Types of Fire Extinguisher

11/18/2019 (Permalink)

fire extinguisher, use instructions, wording pull,aim,squeeze, sweep Remember PASS when using your fire extinguisher

There are 5 main fire extinguisher types – Foam, Water, CO2, Dry Powder and Wet Chemical.  To meet current regulations you should have the right type for your premises. 

The fire risk from the class of fire will determine what type of fire extinguisher will be needed.  You will also need to make sure you have the right size and weight.  There are different versions of both the Water and Dry Powder fire extinguisher meaning there are 8 types to choose from.

  1. Water
  2. Water Mist
  3. Water Spray
  4. Foam
  5. Dry Powder – Standard
  6. Dry Powder – Specialist
  7. Carbon Dioxide (CO2)
  8. Wet Chemical

Water extinguishers are the most common type for Class A fire risk.  They are used for Organic materials such as paper, cardboard, fabrics, textiles, wood and coal.  They are not to be used on fires involving electrical, kitchen fires, flammable gas or liquids.  Water extinguishers work by having a cooling effect on the fuel, causing it to burn much more slowly until the flames are eventually extinguished.  Water spray extinguishers are equipped with a spray nozzle meaning a greater surface area can be covered more quickly. Water mist extinguishers release microscopic water particles.  The particles suffocate the fire and create a wall of mist between the fire and the person using the extinguisher. 

Foam extinguishers are most common for Class B fires but can work on Class A fires because they are water based.  They can extinguish the same type of fires as the water extinguisher plus flammable liquids, like paint and petrol.  They are not to be used on kitchen fires, fires involving electrical equipment nor flammable metals. Most buildings need either water or foam extinguishers.

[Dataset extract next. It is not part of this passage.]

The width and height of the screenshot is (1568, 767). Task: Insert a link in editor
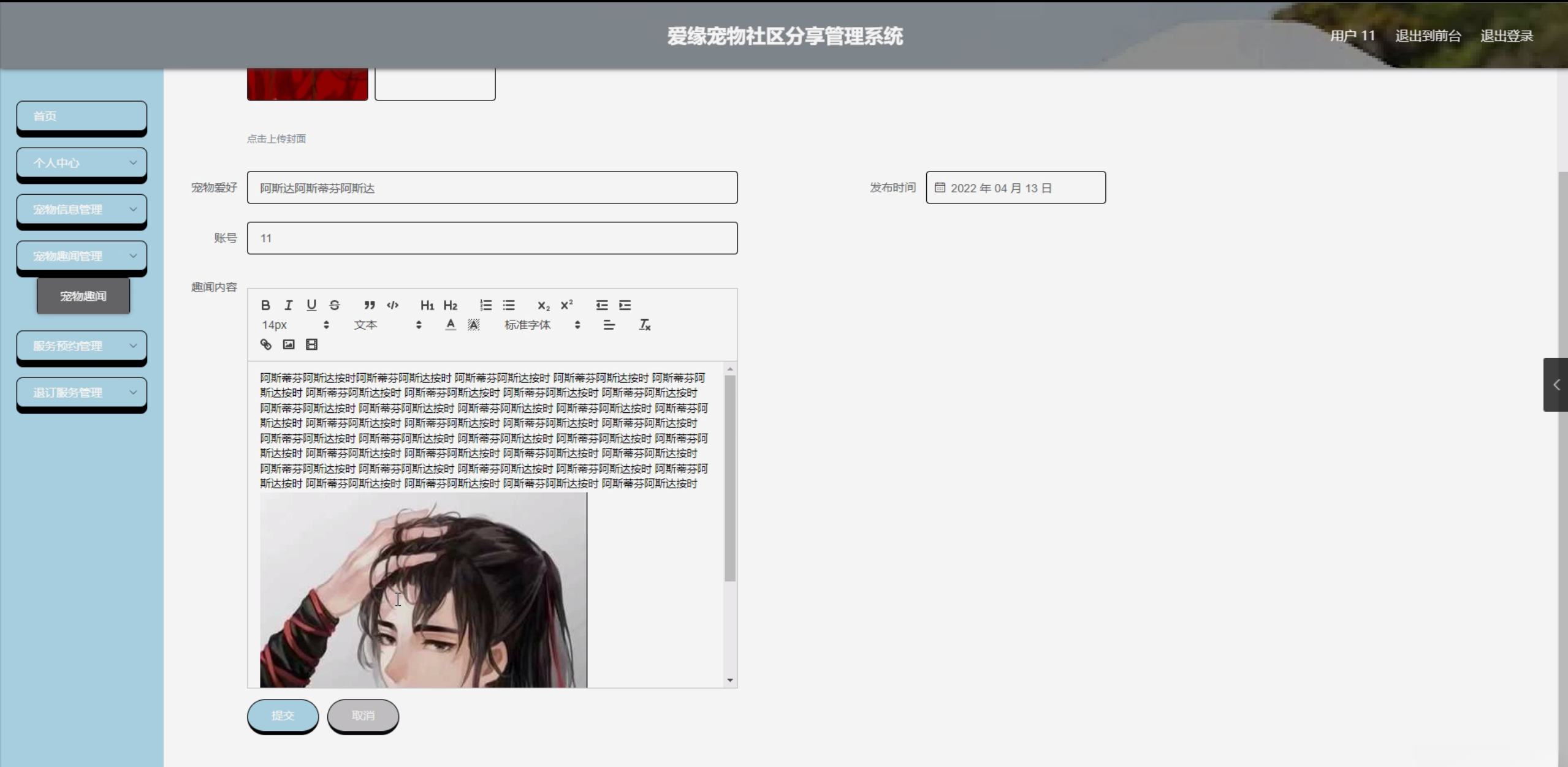pyautogui.click(x=265, y=344)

Dry Powder extinguishers are also called ABC extinguishers because they can take care of Class A, B and C fires.  They are not recommended in enclosed spaces due to the residue being difficult to clean up and easily inhaled.  They are not recommended for use on fires involving cooking oil, electrical equipment over 1000v, in offices or residential properties.  Specialist Dry Powder extinguishers are used only on flammable metals, such as titanium and magnesium.  Dry Powder smothers a fire by forming a barrier between the fuel and the source of oxygen. 

CO2 extinguishers are predominantly used for electrical fire risks and are usually the main fire extinguisher type provided in computer server rooms.  They can also put out Class B fires involving flammable liquids such as paint and petroleum.  They are not to be sued on kitchen fires, combustible materials like paper, wood or textiles nor flammable metals.  CO2 extinguishers suffocate fires by displacing the oxygen the fire needs to burn.  All work vehicles should carry a smaller 2kg CO2 extinguisher

Wet Chemical extinguishers are designed for use on Class F fires, involving cooking oils and fats.  They can also be used on Class A fires.  They are not to be used on flammable liquid or gas fires, electrical fires or flammable metals.  Wet Chemical extinguishers work by creating a layer of foam on the surface of the burning oil or fat, preventing oxygen from fuelling the fire any further.  The spray also has a cooling effect.

Be sure to place your fire extinguisher near the source of fire risk.  Safety is first and being trained in proper use can reduce injuries.  If the fire is out of control you need to use your evacuation plan.  Close doors behind you and always pay attention.